Cabot is assumed to be a stony S-type asteroid.

=== Rotation period ===

In January 2011, a fragmentary rotational lightcurve of Cabot was obtained from photometric observations in the R-band by astronomers at the Palomar Transient Factory in California. Lightcurve analysis gave a poorly defined rotation period of 2.237 hours with a brightness amplitude of 0.10 magnitude (U=1). As of 2018, no secure period has been published.

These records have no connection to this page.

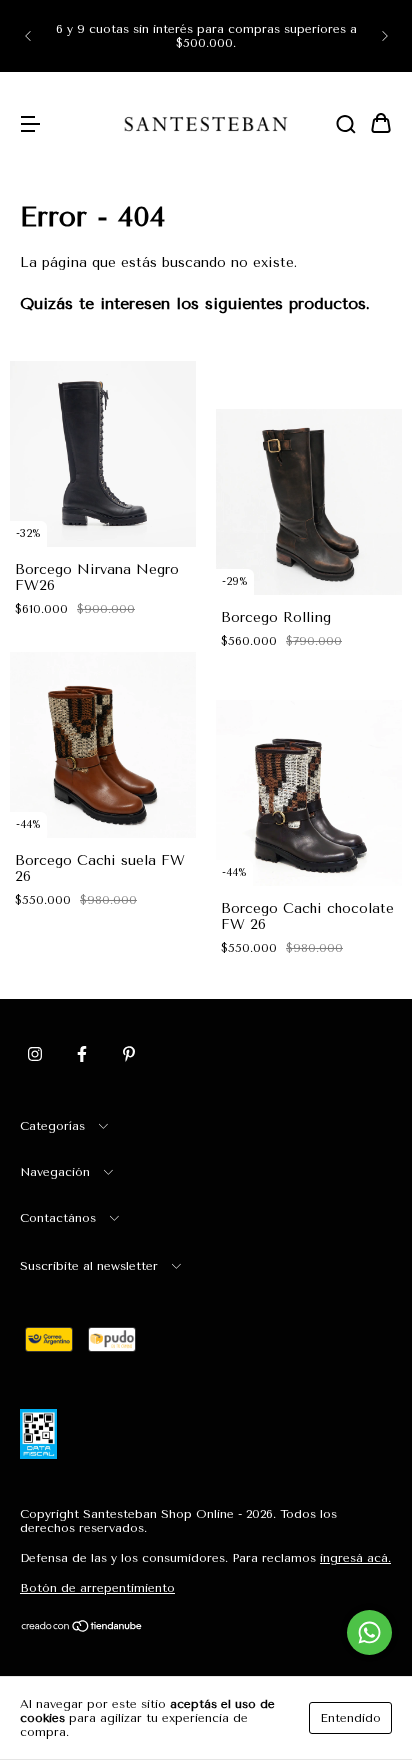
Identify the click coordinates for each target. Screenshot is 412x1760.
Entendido (350, 1718)
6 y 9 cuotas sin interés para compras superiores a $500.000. (206, 36)
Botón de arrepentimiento (97, 1588)
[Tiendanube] (82, 1629)
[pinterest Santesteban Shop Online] (129, 1054)
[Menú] (30, 125)
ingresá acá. (355, 1558)
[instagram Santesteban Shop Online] (35, 1054)
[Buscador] (346, 125)
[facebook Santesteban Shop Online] (82, 1054)
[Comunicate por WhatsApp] (369, 1632)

=== Diameter and albedo ===

According to the survey carried out by the NEOWISE mission of NASA's Wide-field Infrared Survey Explorer, Cabot measures 3.66 and 5.363 kilometers in diameter and its surface has an albedo of 0.185 and 0.24, respectively. The Collaborative Asteroid Lightcurve Link assumes an albedo of 0.24 – derived from 8 Flora, the parent body of the Flora family – and calculates a diameter of 3.62 kilometers based on an absolute magnitude of 14.37.

== Naming ==

This minor planet was named after Italian explorer John Cabot (Giovanni Caboto; c. 1450–1499), who discovered the coast of North America in 1497, the first recorded landfall since the Norse voyages. The Venetian navigator sailed from Bristol under the commission of Henry VII of England. The official naming citation was published by the Minor Planet Center on 20 June 1997 (M.P.C. 30101).